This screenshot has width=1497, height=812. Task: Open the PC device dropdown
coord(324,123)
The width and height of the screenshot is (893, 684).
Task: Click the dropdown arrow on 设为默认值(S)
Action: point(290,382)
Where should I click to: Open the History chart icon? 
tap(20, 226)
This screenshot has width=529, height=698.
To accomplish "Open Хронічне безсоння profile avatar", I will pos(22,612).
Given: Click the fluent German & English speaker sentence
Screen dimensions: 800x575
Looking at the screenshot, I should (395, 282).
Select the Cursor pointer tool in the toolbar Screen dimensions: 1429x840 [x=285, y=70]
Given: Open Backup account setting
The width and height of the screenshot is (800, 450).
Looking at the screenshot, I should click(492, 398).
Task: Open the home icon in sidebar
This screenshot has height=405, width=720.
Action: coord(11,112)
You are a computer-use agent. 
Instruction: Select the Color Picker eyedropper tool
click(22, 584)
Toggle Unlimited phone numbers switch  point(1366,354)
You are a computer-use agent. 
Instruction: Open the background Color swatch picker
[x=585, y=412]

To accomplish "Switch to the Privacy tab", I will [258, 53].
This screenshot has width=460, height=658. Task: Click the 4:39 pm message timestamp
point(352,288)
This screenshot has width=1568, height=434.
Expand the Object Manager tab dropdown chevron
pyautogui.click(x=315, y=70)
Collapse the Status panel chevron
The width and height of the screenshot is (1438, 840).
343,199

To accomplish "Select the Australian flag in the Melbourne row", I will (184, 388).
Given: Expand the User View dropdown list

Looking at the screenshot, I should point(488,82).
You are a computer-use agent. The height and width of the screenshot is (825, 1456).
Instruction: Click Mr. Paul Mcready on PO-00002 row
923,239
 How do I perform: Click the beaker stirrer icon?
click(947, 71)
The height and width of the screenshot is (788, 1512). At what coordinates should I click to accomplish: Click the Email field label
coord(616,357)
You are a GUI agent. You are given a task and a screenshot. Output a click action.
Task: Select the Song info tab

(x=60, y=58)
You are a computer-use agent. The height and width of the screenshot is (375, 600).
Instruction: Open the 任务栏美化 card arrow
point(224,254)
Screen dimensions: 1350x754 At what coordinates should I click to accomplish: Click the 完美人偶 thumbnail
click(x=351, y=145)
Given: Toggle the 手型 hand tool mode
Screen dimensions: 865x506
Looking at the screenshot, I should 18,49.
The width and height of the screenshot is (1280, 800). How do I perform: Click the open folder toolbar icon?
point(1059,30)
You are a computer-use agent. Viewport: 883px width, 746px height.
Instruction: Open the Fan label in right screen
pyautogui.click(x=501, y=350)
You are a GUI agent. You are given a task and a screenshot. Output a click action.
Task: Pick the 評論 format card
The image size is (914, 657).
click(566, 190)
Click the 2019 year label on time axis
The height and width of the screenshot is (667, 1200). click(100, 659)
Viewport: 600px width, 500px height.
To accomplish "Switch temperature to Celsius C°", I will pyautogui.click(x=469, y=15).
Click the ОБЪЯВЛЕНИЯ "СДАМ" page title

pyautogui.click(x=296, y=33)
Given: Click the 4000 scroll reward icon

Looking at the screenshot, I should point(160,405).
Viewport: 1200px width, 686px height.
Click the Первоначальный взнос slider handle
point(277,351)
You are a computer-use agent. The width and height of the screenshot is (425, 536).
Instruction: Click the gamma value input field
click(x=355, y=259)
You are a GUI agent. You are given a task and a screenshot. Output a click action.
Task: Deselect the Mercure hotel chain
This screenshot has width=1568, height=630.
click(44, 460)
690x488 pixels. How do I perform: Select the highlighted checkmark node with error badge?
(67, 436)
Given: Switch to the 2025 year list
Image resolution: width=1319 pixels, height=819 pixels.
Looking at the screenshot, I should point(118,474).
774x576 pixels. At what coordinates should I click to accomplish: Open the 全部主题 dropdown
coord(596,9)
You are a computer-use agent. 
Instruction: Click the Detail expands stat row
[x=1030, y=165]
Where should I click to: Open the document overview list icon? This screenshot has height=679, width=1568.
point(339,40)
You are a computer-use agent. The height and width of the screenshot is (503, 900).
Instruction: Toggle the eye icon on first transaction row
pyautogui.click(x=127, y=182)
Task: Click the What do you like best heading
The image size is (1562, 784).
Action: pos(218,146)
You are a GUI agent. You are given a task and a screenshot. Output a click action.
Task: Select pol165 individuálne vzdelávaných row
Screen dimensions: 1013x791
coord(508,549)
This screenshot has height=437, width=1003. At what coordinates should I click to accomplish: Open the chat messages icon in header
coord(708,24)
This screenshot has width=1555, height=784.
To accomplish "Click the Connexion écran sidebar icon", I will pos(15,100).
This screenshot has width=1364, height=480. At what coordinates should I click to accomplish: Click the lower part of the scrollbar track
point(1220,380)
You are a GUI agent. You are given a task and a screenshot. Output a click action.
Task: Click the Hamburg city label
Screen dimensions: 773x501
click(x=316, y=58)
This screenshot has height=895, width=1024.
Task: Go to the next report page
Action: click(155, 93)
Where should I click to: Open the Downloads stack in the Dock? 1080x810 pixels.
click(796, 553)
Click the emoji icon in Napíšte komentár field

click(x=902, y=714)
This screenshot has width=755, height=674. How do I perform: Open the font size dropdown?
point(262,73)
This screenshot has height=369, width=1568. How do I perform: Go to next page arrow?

• • • • • • •

= WHAT YOU ARE ASKED TO DO =
Which of the lines above contain "sidebar"? Return them all.

= YOUR SOLUTION =
Task: Open the home icon in sidebar
To accomplish "Click the Connexion écran sidebar icon", I will pos(15,100).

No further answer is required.